Stored data
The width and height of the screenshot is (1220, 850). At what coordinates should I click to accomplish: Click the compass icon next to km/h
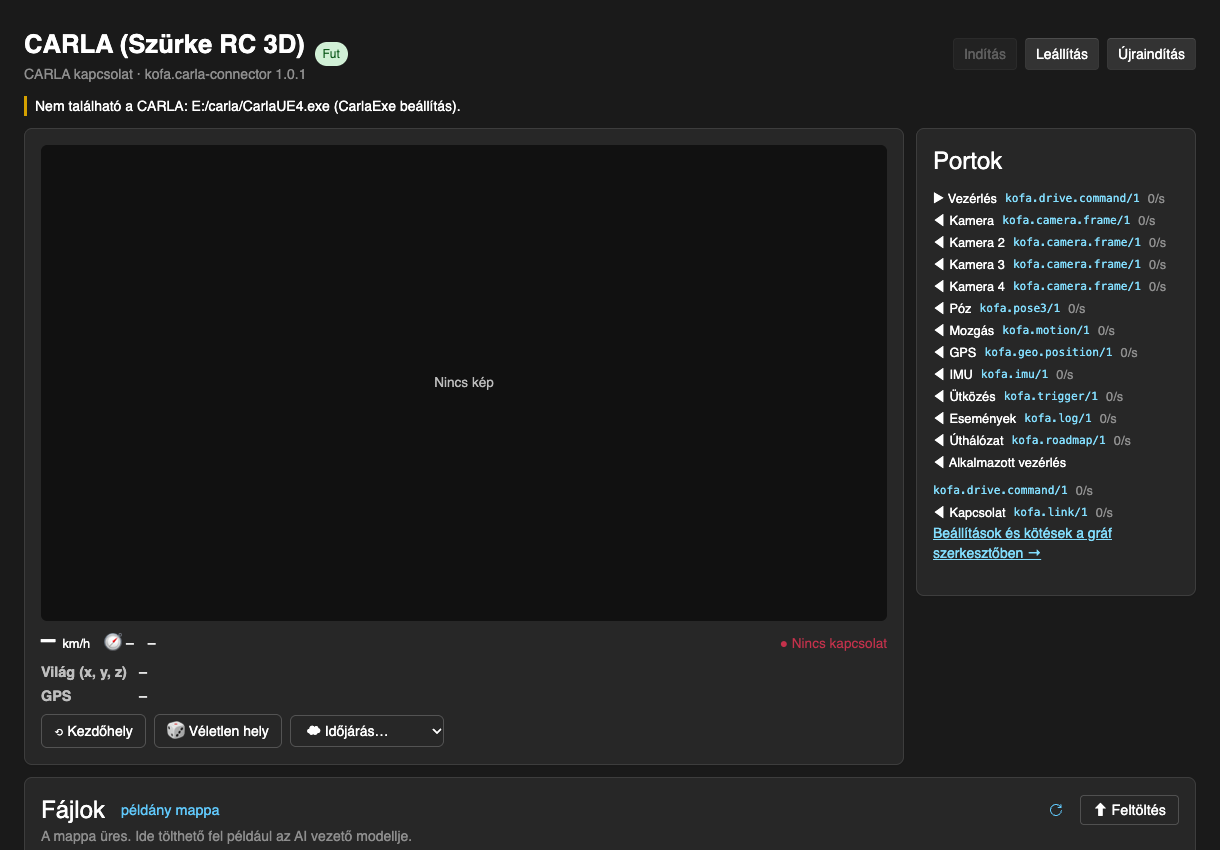[x=112, y=642]
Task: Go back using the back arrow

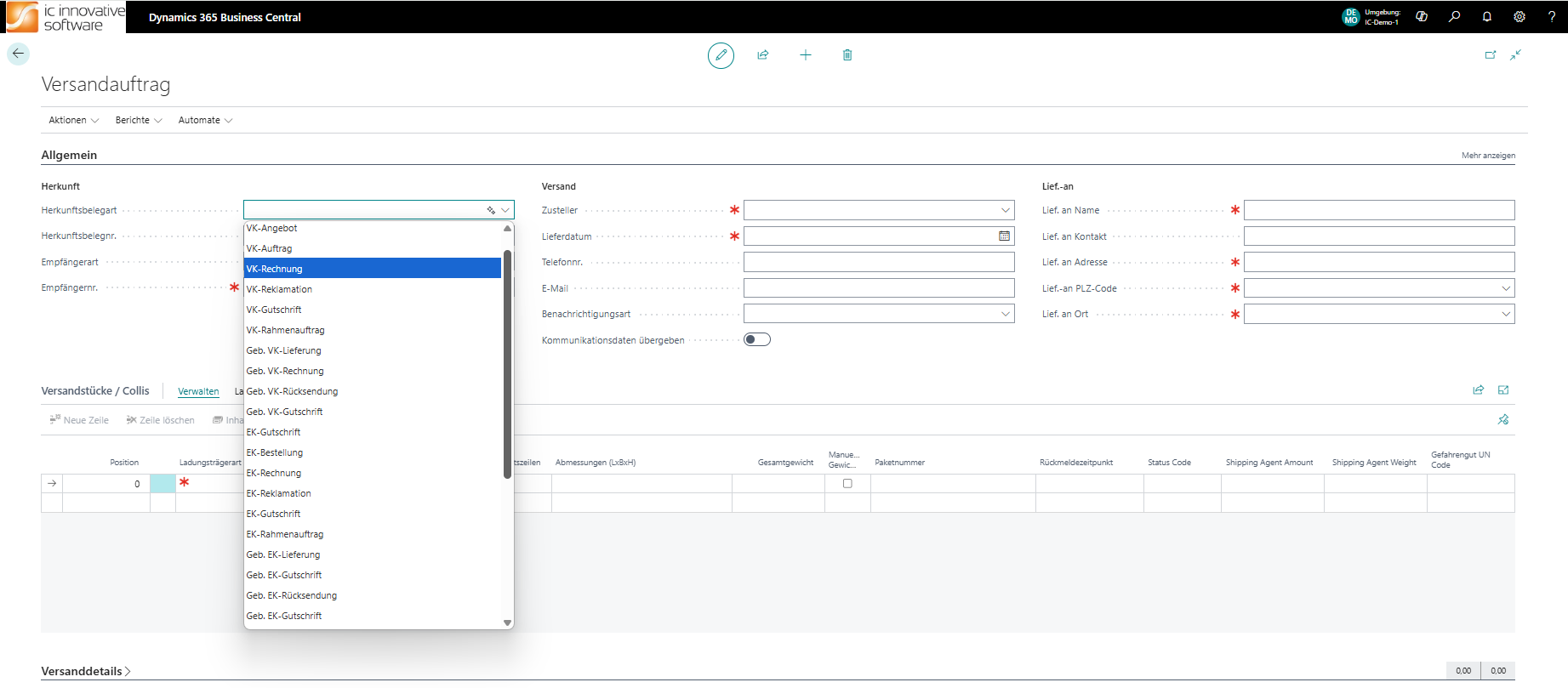Action: 18,54

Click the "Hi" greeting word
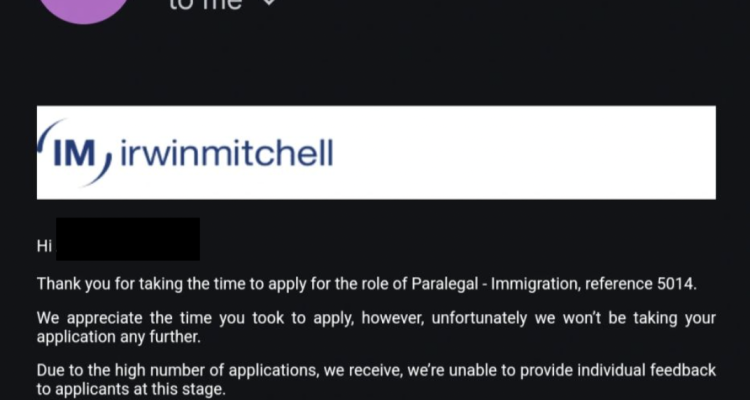pyautogui.click(x=44, y=246)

> [Task statement]: Restate each line of the records exactly; pictures do not belong in the copy.

> [Answer box]:
The width and height of the screenshot is (1220, 850). At what coordinates should I click to accomplish: Click the compass icon next to km/h
[x=112, y=642]
Task: Go back using the back arrow

Action: 18,54

Click the "Hi" greeting word
pyautogui.click(x=44, y=246)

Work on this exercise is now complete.